Terrorismo de governo

Líder do MST rebate Bolsonaro, que tenta novamente criminalizar movimento

“Reforma Agrária se resolve com terra e não com criminalização dos movimentos populares”, disse João Paulo Rodrigues, do MST, frente a ataques bolsonaristas

MST – Lia Biachini
O verdadeiro MST: feijão, arroz, leite, mandioca, banana e uma dezena de variedades de grãos que alimentam o povo brasileiro

São Paulo – O presidente Jair Bolsonaro utilizou mais uma vez a rede social Twitter para insuflar seus seguidores contra a atuação de movimentos sociais. Especialmente o MST. A “indireta” de hoje (5) foi direcionada aos trabalhadores sem-terra que lutam pela reforma agrária. O ex-capitão postou um vídeo no qual aparecem manifestantes encapuzados em um protesto por acesso à terra. Ao fundo, ouvem-se rojões e disparos. Uma voz, que parece ser a de um dos policiais que filma os militantes, menciona os disparos e afirma não ter clareza de onde vêm. “Tenho minha opinião, qual a sua?”, disparou o presidente.

Bolsonaristas de plantão aproveitaram o post do presidente da República para publicar, em peso, ofensas ao Movimento dos Trabalhadores Rurais Sem Terra (MST). “Terroristas”, afirmaram muitos.

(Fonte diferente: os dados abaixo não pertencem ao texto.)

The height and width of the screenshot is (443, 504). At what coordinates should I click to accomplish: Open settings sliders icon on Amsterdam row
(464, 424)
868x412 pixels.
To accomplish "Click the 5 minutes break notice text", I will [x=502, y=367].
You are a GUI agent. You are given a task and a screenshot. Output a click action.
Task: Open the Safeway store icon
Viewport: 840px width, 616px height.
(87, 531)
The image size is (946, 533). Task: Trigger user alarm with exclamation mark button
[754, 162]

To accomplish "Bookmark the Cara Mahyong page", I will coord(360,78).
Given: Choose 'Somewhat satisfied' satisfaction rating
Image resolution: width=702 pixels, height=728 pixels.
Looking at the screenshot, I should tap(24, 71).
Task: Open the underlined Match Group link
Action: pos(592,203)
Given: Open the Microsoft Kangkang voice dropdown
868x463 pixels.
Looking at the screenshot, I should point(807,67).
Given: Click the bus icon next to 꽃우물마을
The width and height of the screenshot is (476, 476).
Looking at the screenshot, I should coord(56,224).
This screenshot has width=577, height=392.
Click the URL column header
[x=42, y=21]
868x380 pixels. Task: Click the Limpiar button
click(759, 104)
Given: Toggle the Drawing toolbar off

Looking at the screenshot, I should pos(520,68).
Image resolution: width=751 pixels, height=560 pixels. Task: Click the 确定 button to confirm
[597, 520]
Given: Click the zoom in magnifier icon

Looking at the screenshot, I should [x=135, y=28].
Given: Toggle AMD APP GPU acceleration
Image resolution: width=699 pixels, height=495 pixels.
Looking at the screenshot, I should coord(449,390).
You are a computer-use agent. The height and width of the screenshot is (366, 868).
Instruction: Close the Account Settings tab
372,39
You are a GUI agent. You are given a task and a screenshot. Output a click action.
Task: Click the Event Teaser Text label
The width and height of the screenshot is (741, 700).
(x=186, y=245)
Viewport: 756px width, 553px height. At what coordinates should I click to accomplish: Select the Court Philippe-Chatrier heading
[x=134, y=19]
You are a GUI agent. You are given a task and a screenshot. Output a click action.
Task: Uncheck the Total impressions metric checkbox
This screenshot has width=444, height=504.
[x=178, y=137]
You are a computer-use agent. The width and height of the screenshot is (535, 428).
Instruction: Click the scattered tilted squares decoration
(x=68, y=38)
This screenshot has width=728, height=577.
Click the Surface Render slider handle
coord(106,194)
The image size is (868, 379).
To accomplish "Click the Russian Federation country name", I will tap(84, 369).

Também pelas redes sociais, o diretor nacional do MST, João Paulo Rodrigues, respondeu ao presidente e seus seguidores, com esclarecimentos. “Não é o MST. É a Liga Camponesa de Rondônia”, explicou. “Terrorismo é o que seu governo faz! Libera porte de arma, deixa o povo passar fome e o pantanal pegar fogo. Diz que a covid-19 é gripezinha”, comparou o líder do MST.

Presidente chumbo

A posição de Bolsonaro sobre os movimentos sociais é conhecida, especialmente sobre o MST. “A propriedade privada é sagrada. Temos que tipificar como terroristas. Invadiu? É chumbo“, disse ainda em 2018, antes de ser eleito.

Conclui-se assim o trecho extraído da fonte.